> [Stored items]
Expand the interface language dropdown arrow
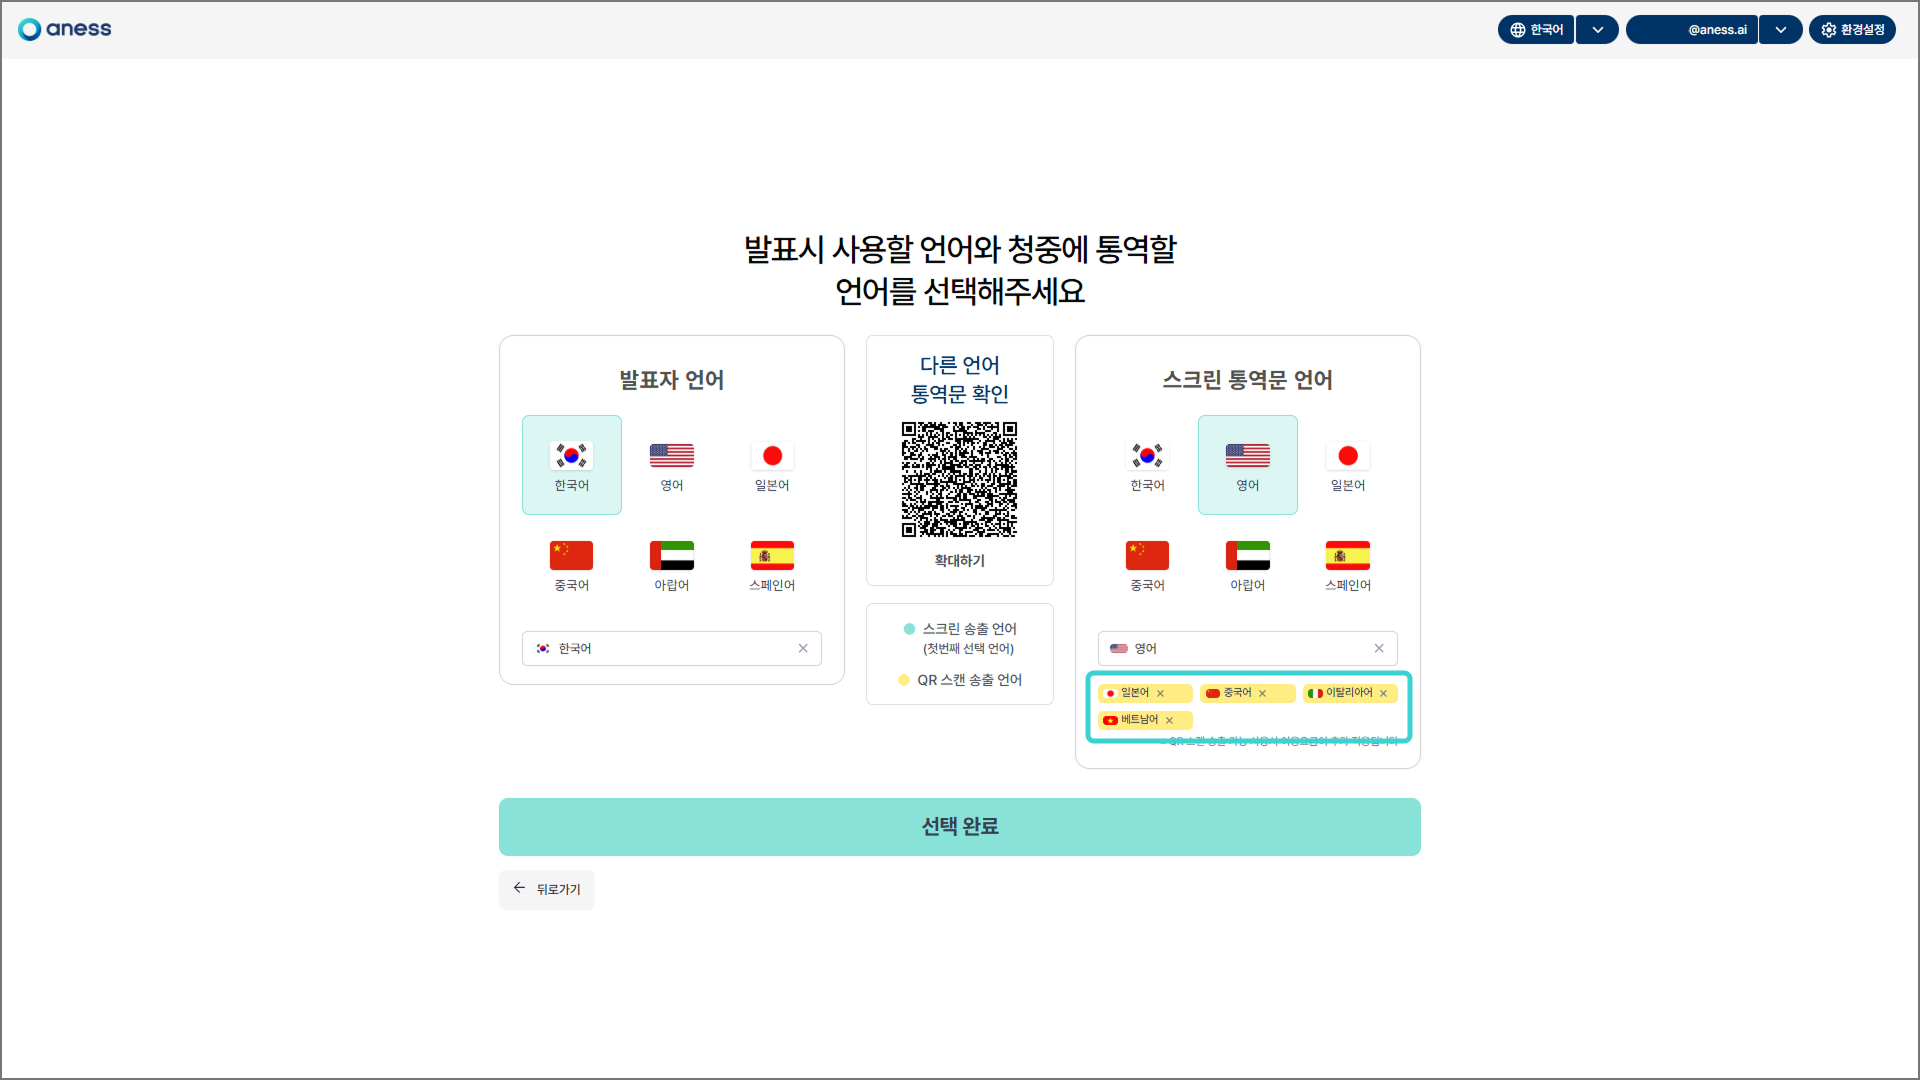pyautogui.click(x=1597, y=30)
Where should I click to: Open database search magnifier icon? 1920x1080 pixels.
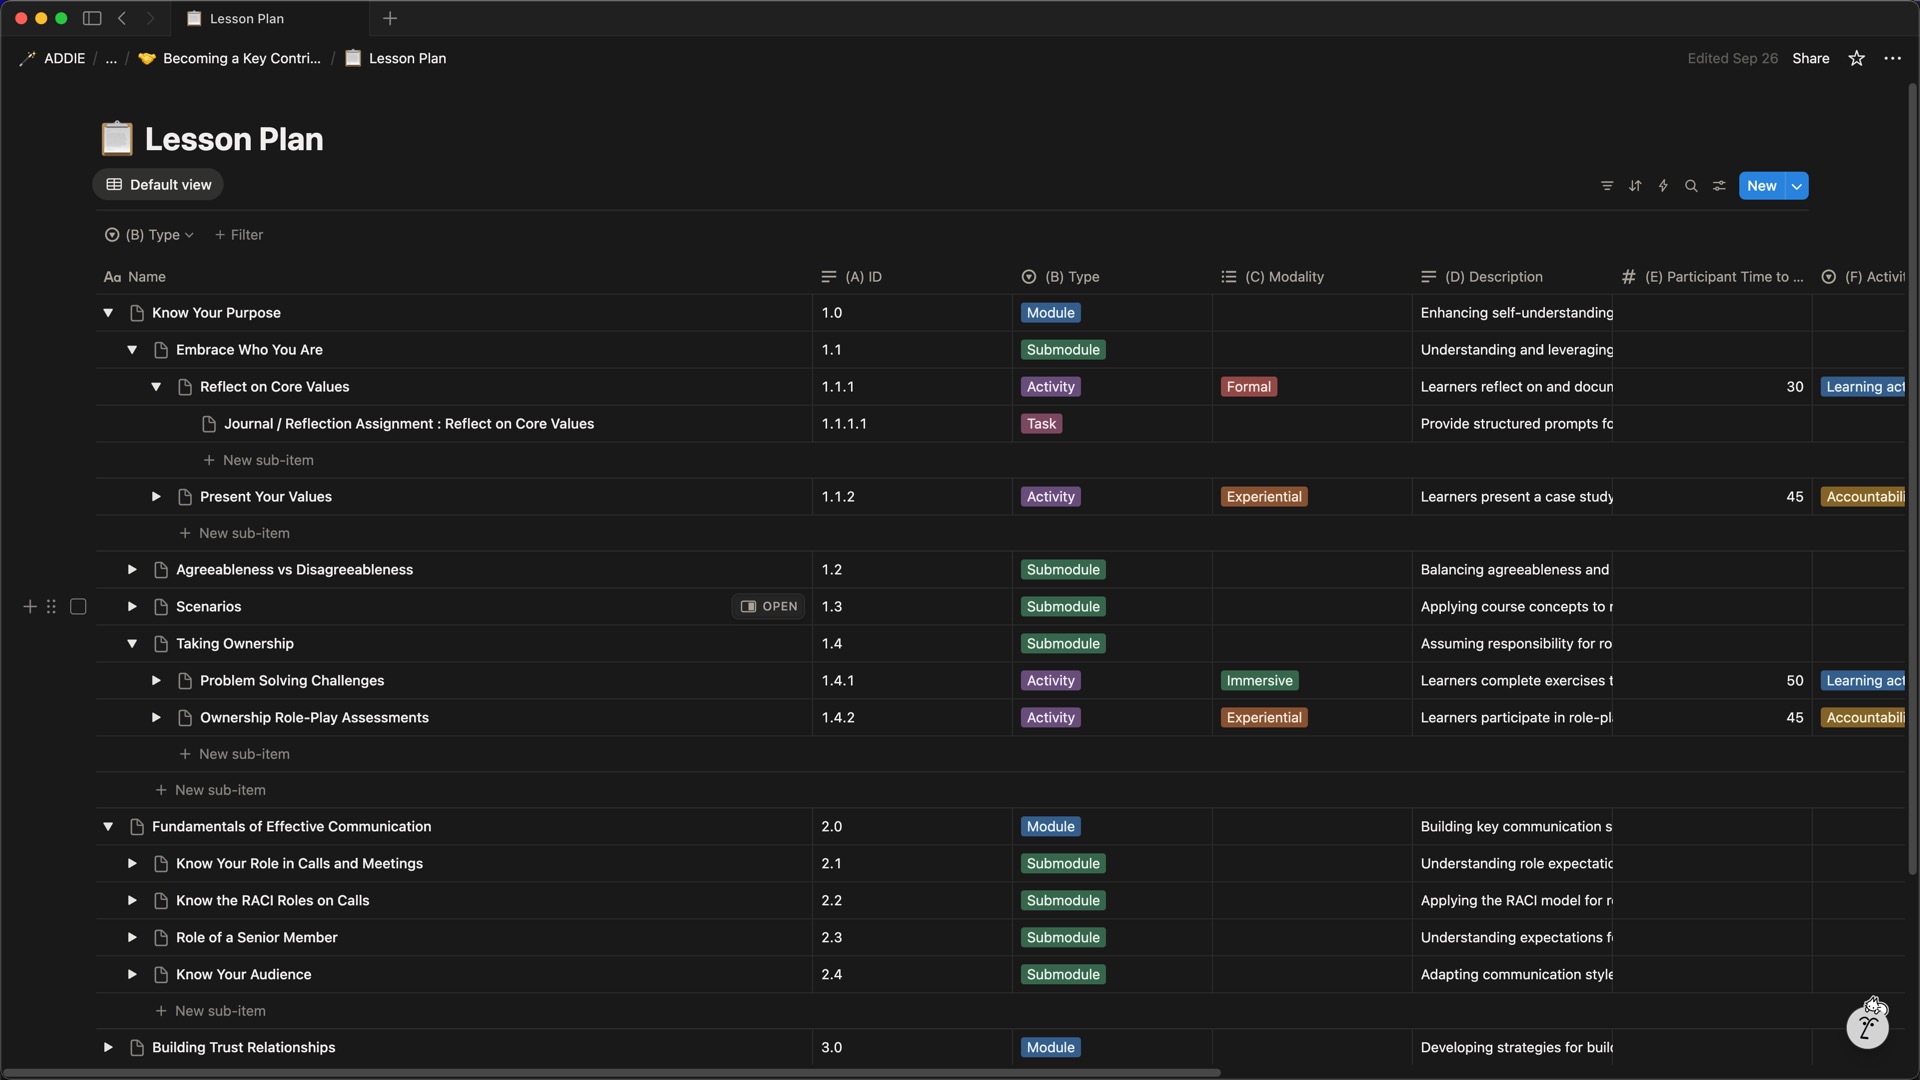click(x=1691, y=186)
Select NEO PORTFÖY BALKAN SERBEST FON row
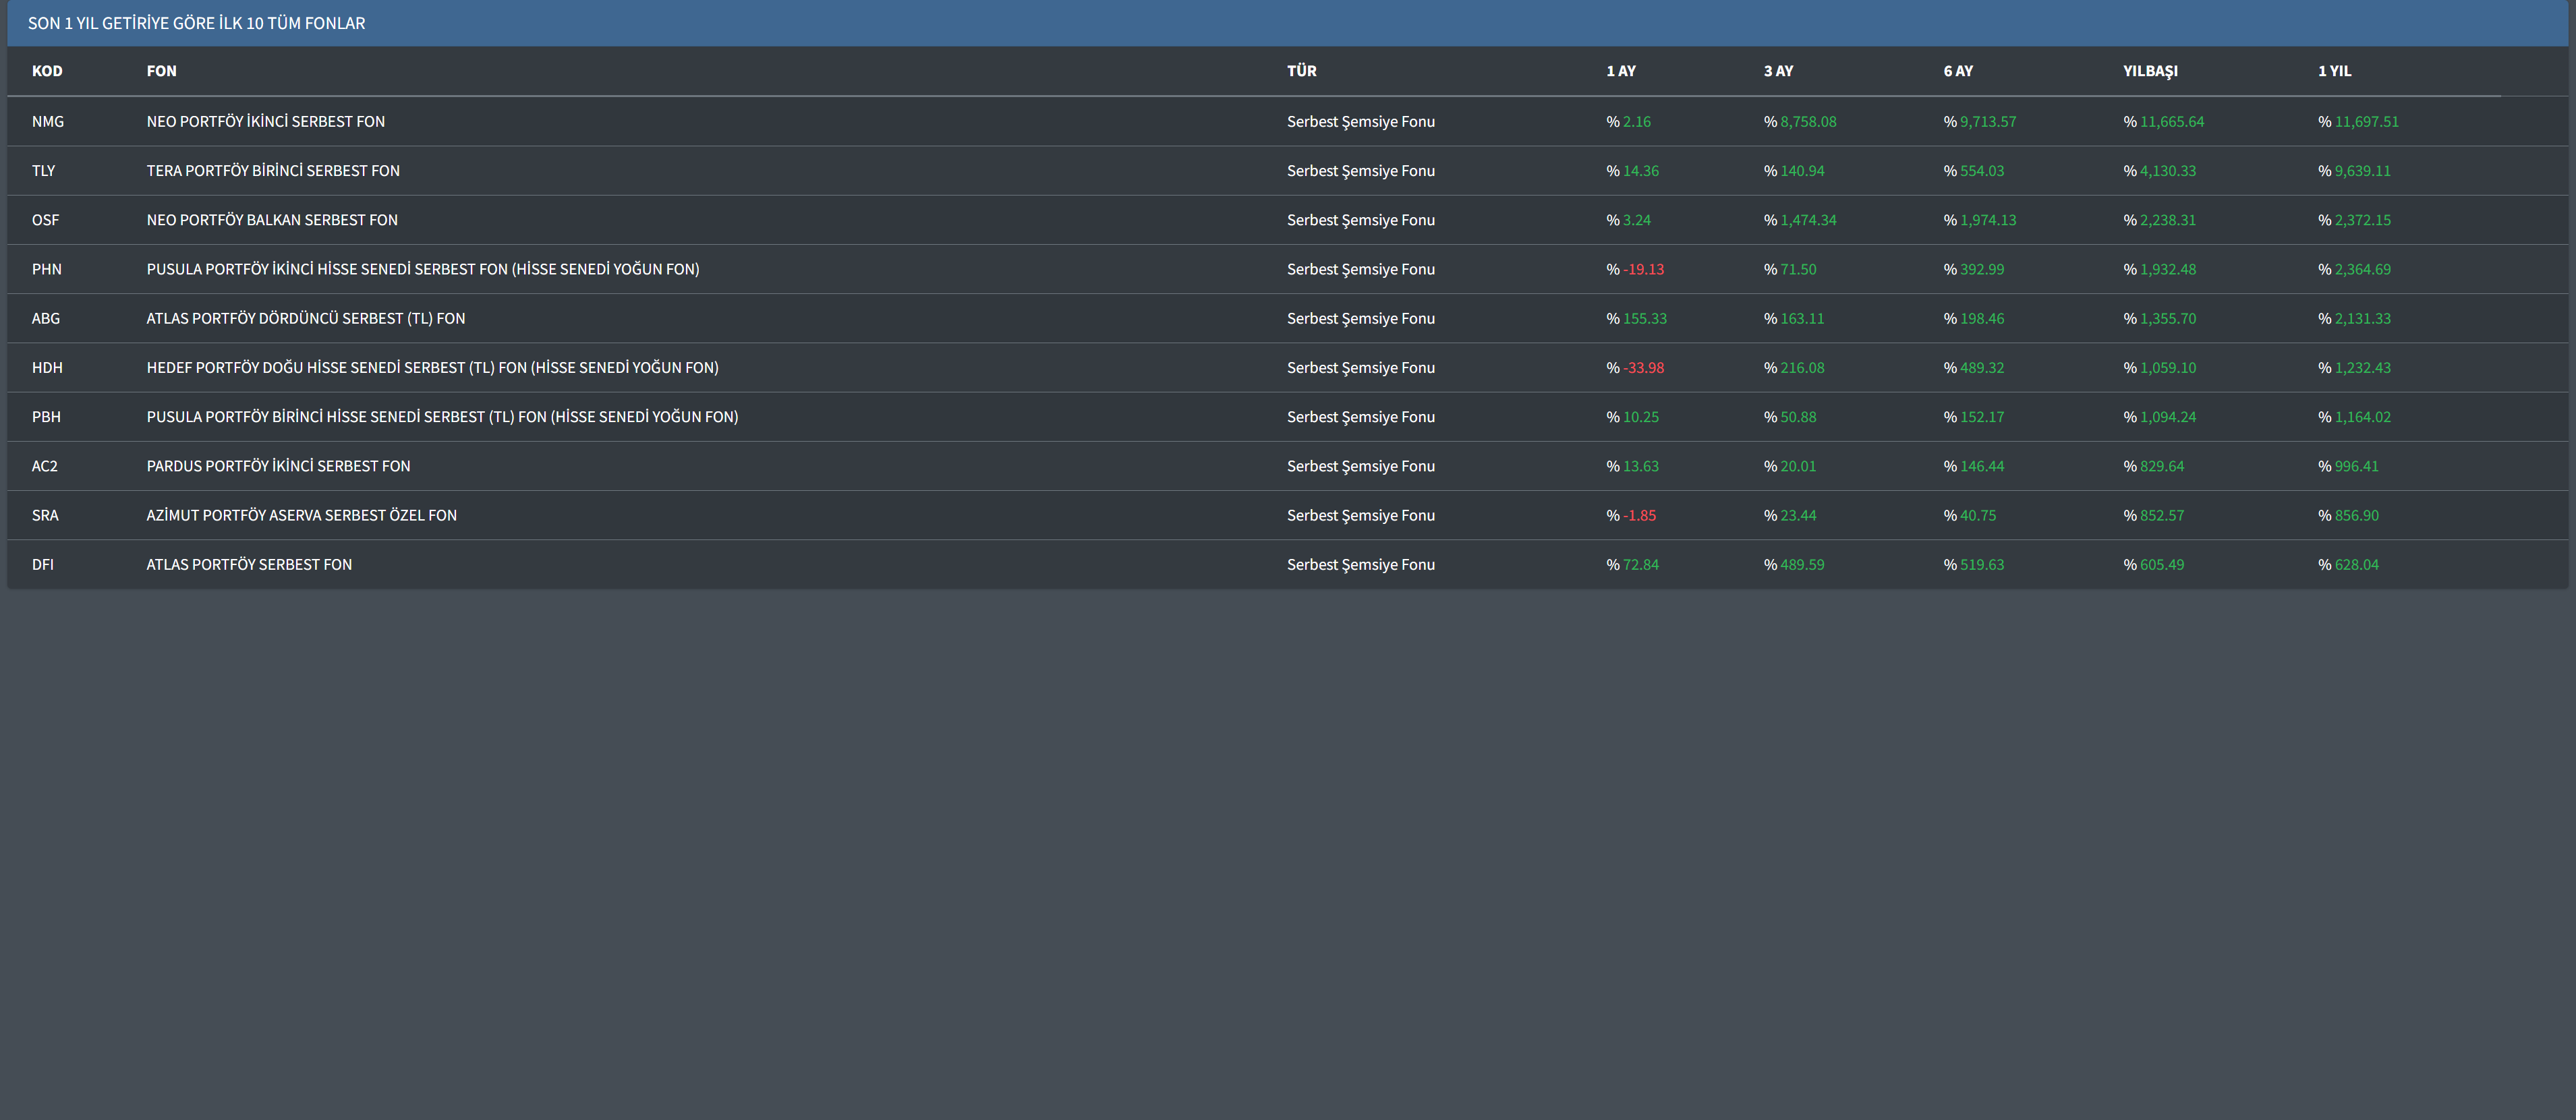The image size is (2576, 1120). click(272, 220)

> [TASK DIRECTIONS]
If an entry holds a picture, skip the picture and print the rest of the data exactly.

> [WRITTEN RESPONSE]
Expand the interface language dropdown arrow
pyautogui.click(x=1597, y=30)
Where should I click to: Open database search magnifier icon? 1920x1080 pixels.
click(x=1691, y=186)
Select NEO PORTFÖY BALKAN SERBEST FON row
The image size is (2576, 1120). click(272, 220)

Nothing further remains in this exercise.